Unfortunately, “We the People” are not allowed to vote for anyone we wish, or rather we could, but it would be ineffective to vote for someone who is not a sanctioned candidate. In today’s world, one can not even become a viable candidate without the aid of a large amount of wealth, either personal wealth or donated wealth. Since, at the present time, it requires wealth to win elections, what we now have is not a true republic, in which people are represented by their peers, but an oligarchic republic, where the people are represented by the wealthy.
This is not a condemnation of the wealthy, by any means, as the amount of wealth a person possesses does not indicate that they will be either a poor or a good representative, and in most instances, the greater the wealth, if honestly earned, the greater the likelihood of this person being a capable representative. Unfortunately, the reality that wealth is required to win excludes virtually all potential representatives who are not wealthy, but are nevertheless quite capable.

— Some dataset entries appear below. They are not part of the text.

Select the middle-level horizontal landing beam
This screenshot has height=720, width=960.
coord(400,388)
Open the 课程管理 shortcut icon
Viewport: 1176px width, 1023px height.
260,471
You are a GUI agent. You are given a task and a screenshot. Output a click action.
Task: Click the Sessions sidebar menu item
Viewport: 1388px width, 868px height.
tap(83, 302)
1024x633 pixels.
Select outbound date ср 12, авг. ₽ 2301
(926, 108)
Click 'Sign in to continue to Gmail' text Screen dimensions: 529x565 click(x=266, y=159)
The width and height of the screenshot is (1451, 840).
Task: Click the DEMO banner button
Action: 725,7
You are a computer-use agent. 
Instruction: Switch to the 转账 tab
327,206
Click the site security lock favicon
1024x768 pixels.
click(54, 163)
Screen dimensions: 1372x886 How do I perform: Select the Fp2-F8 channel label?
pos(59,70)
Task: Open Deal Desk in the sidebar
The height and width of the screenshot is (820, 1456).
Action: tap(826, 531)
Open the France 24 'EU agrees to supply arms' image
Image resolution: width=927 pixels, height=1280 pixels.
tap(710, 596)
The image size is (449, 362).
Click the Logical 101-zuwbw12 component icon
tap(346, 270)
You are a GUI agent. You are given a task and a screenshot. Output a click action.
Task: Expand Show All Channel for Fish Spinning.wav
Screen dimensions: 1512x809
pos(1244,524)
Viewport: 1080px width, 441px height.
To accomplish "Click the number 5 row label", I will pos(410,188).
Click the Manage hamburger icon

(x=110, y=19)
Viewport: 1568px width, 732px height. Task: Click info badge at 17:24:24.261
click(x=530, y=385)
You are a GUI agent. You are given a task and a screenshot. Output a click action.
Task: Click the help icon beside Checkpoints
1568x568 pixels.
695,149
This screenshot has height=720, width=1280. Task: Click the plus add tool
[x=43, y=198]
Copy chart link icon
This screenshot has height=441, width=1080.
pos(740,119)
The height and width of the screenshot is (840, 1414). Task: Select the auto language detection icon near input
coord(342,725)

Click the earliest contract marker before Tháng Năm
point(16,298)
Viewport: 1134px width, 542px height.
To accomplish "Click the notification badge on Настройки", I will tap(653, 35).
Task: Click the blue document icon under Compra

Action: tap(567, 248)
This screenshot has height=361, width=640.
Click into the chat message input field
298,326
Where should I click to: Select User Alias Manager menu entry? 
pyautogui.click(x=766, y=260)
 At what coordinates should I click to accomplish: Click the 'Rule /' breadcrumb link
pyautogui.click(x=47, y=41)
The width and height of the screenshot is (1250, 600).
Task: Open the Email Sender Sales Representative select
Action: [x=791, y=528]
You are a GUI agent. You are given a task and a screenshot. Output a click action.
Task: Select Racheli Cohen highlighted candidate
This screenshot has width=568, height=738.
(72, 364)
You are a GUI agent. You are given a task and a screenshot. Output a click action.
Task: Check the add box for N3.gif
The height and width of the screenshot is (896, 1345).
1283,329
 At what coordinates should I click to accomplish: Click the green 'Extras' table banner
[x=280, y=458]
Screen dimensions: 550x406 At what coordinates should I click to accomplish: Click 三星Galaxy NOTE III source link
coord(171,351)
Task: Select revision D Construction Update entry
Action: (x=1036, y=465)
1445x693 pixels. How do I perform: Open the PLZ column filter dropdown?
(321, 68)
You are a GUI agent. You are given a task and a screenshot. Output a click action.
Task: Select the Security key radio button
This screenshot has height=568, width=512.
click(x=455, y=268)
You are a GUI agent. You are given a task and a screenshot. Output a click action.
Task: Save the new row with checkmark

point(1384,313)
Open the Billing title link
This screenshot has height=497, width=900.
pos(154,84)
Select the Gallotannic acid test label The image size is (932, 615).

So where does our quote “when republican virtue fails, slavery ensues” enter in to this discussion? No matter how much we are alike, we are also different, each of us belonging to different groups, or classes. How can the wealthy properly represent the poor, or the poor the wealthy? How can an urbanite properly represent the rural person? Ask the people of Colorado about this. They recalled two of their representatives for this very reason; these representatives advocated for laws which the rural people did not want. How can a member of any group properly represent another group which they do not fully understand?
This is the first part of republican virtue. Those elected to office must represent the will and best interest of the people they represent. This must be placed above the representatives’ own personal interest. For this to happen, it stands to reason that this elected representative should be from the same group as the people represented, and should have a significant amount in common with these people. The selected representative should also never fail to view themselves as exactly that, an elected servant of the people, and never as an official having power to influence anything. Simply a servant of the people, with the people holding all of the power.
This is not what we have today. By way of demonstration, I posed a question in the form of a poll last week, asking people how much influence they had over just their local policies. Far from being scientific, it does reflect the prevailing attitude to be found in the general public. Ten people indicated that they felt as if they had little or no influence over their local government, while only two hinted that they thought that they could have a significant influence. Five times as many people felt dis-empowered by their local government, which is far closer to home than either the state or federal. It seems that this first part of our republican virtue has failed.
The second part of republican virtue belongs to the people themselves, and can best be summarized in a quote attributed to Benjamin Franklin, “A republic, if you can keep it.”
How do we keep a republic? The same way we make a successful garden. With constant care and attention. Were we to plant a garden, then ignore it until harvest time, what we would harvest would be everything except that which we wanted. By way of our inattention, the useful plants which we intended to harvest would have been choked out by all sorts of useless weeds, rendering our gardening intentions useless at best, harmful at worst. It is the same with our republic. Modern elections are akin to short-lived popularity contests, in which the most charismatic individual prevails, after which we all happily return to our everyday activities with seldom a thought given to what the representatives are doing on our behalf. This is what has caused our republic to decline, and our politicians to grow in self appointed power, much as the unattended garden was taken over by weeds.
To correct this is simple yet difficult. In order for our republic to provide us the freedom which it was intended to provide, we, as voters, must constantly pay attention both to the candidates and the elected representatives, ignoring what they say and noting what they do. The instant that they show a propensity to better themselves at our expense, or to better their friends at the expense of the constituency, they must be replaced.
We must also be willing to personally spread the news of a capable person who we would like to represent us, and by so doing, use both word of mouth and the 21st century technology we have available to broadcast the existence of a qualified person through social media and other mechanisms, and beginning the process of circumventing the status quo whereby only the wealthy could get enough attention to be elected.
Failure of these two types of virtue will inevitably lead to a further progression down the path to slavery, where the established politicians gradually continue to increase their own power and disenfranchise the people, until they have acquired so much power that our oligarchic republic devolves the rest of the way to a virtual tyranny, where the government has consolidated so much power, and we have surrendered so much, that it becomes irreversible, and we are forced to comply with their wishes rather than our own.
It is not too late to reverse this trend, but to do so, we must all choose between the difficult path to virtue and the easy path to slavery.